In [1]:
import torch
import pickle
import pandas as pd
import numpy as np
from torch.utils.data import TensorDataset, DataLoader
from AutoDataCleaner import AutoDataCleaner as adc

In [2]:
features = ['age', 'gender', 'occupation']
BATCH_SIZE = 128
LEARNING_RATE = 0.0001
EPOCHS = 100
max_err = 1.5

device = torch.device('cuda' if torch.cuda.is_available() else 'cpu')
print(f'Use {device}')

Use cuda


In [3]:
df_user = pd.read_csv('./ml-100k/u.user', sep='|', names=['user_id', 'age', 'gender', 'occupation', 'zip_code'])
df_user_profile = df_user[features]
df_user_cleaned = adc.clean_me(df_user_profile, detect_binary=True, one_hot=True, normalize=True, verbose=False)
df_user_cleaned = df_user_cleaned.astype('float32')

In [4]:
try:
    ui_matrix = pickle.load(open('./Models/ui_matrix_ua.pkl', 'rb'))
except:
    df = pd.read_csv('./ml-100k/ua.base', sep='\t', names=['user_id', 'item_id', 'rating', 'timestamp'])
    ui_matrix = df.pivot(index='user_id', columns='item_id', values='rating')
    ui_matrix.fillna(0, inplace=True)

pickle.dump(ui_matrix, open('./Models/ui_matrix_ua.pkl', 'wb'))

In [5]:
def train(dl: DataLoader, item_id: int, epochs: int = EPOCHS, lr: float = LEARNING_RATE, device: str = device):
    try:
        model = torch.load(f'./Models/item_{item_id}.pt')
    except:
        model = torch.nn.Sequential(
            torch.nn.Linear(df_user_cleaned.shape[1], 128),
            torch.nn.ReLU(),
            torch.nn.Linear(128, 64),
            torch.nn.ReLU(),
            torch.nn.Linear(64, 1)
        )
    criterion = torch.nn.MSELoss()
    optimizer = torch.optim.Adam(model.parameters(), lr=lr)
    model.to(device)

    for epoch in range(epochs):
        for X, y in dl:
            X, y = X.to(device), y.to(device).reshape(-1, 1)
            y_pred = model(X)
            loss = criterion(y_pred, y)
            optimizer.zero_grad()
            loss.backward()
            optimizer.step()

    torch.save(model, f'./Models/item_{item_id}.pt')

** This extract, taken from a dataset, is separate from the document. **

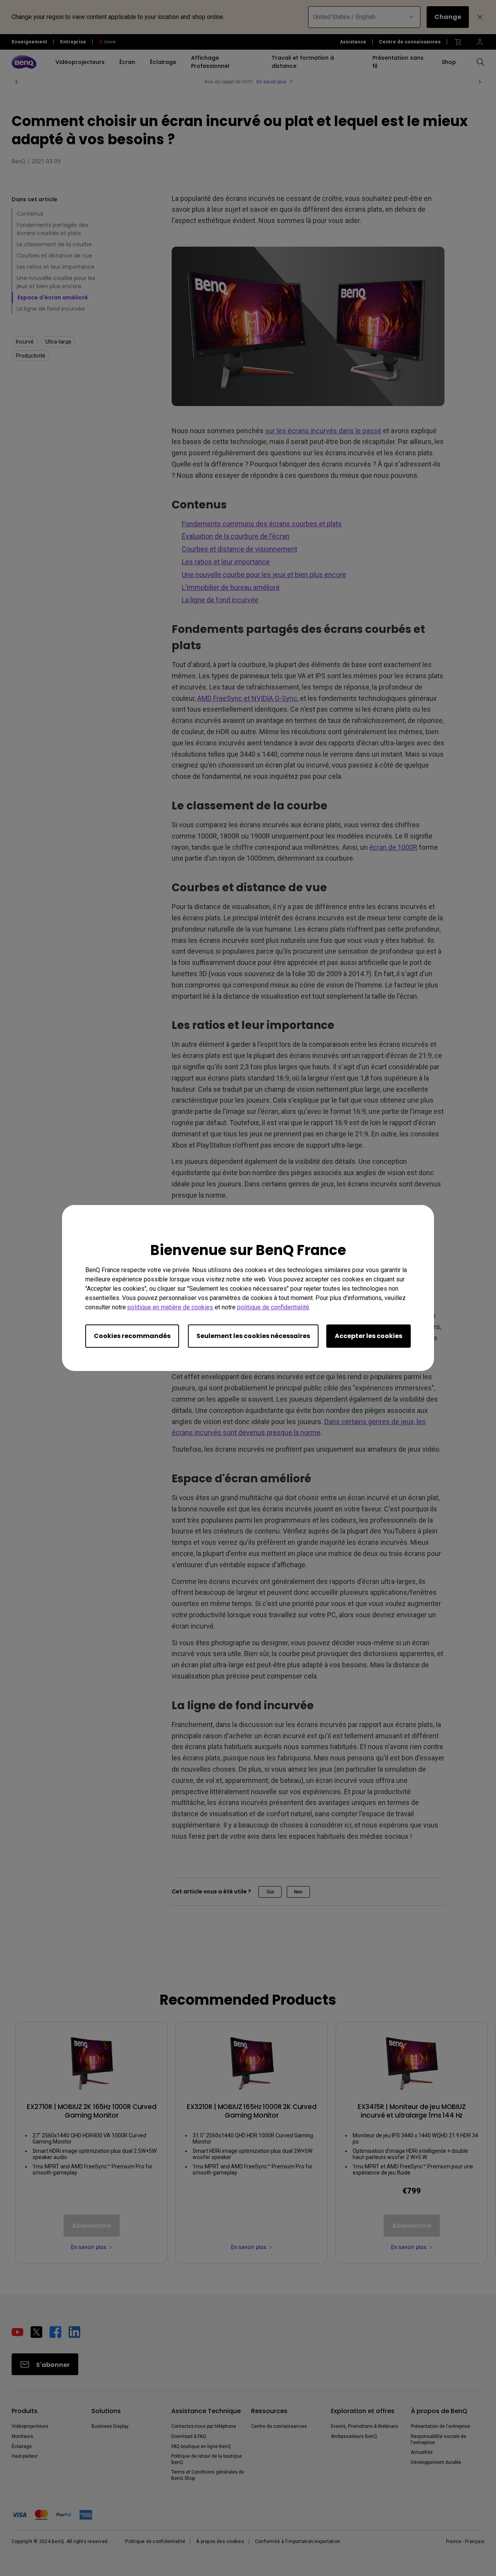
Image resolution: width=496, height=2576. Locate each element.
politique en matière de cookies (170, 1307)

def predict(X: np.array, item_id: int, device: str = device):
    try:
        model = torch.load(f'./Models/item_{item_id}.pt')
    except:
        return -1
    model.to(device)
    model.eval()
    with torch.no_grad():
        X: torch.Tensor = torch.from_numpy(X).float()
        X = X.to(device).reshape(1, -1)
        y_pred = model(X)
        return y_pred.item()
    

In [6]:
for item_id in ui_matrix.columns:
    # get all users who rated for item i
    user_ids = ui_matrix[ui_matrix[item_id] != 0].index
    y_train = torch.tensor(ui_matrix[ui_matrix[item_id] != 0][item_id].values, dtype=torch.float)
    user_indexs = user_ids - 1
    # get user profile of users who rated for item i
    X_train = torch.tensor(df_user_cleaned.loc[user_indexs].to_numpy())
    train_loader = DataLoader(TensorDataset(X_train, y_train), batch_size=BATCH_SIZE, shuffle=True)
    train(train_loader, item_id, EPOCHS, LEARNING_RATE, device)


In [7]:
test_df = pd.read_csv('./ml-100k/ua.test', sep='\t', names=['user_id', 'item_id', 'rating', 'timestamp'])
test_df['pred_rating'] = test_df.apply(lambda row: predict(df_user_cleaned.loc[row['user_id'] - 1].values, row['item_id'], device), axis=1)
test_df['err'] = test_df['pred_rating'] - test_df['rating']
test_df

Unnamed: 0,user_id,item_id,rating,timestamp,pred_rating,err
0,1,20,4,887431883,1.300080,-2.699920
1,1,33,4,878542699,3.221707,-0.778293
2,1,61,4,878542420,2.361757,-1.638243
3,1,117,3,874965739,3.706520,0.706520
4,1,155,2,878542201,3.050886,1.050886
...,...,...,...,...,...,...
9425,943,232,4,888639867,3.245536,-0.754464
9426,943,356,4,888639598,2.786338,-1.213662
9427,943,570,1,888640125,1.872620,0.872620
9428,943,808,4,888639868,1.849651,-2.150349


In [11]:
good_errs = test_df[test_df['err'].abs() <= max_err]['err'].values
print(f'Accuracy: {len(good_errs) / len(test_df)}')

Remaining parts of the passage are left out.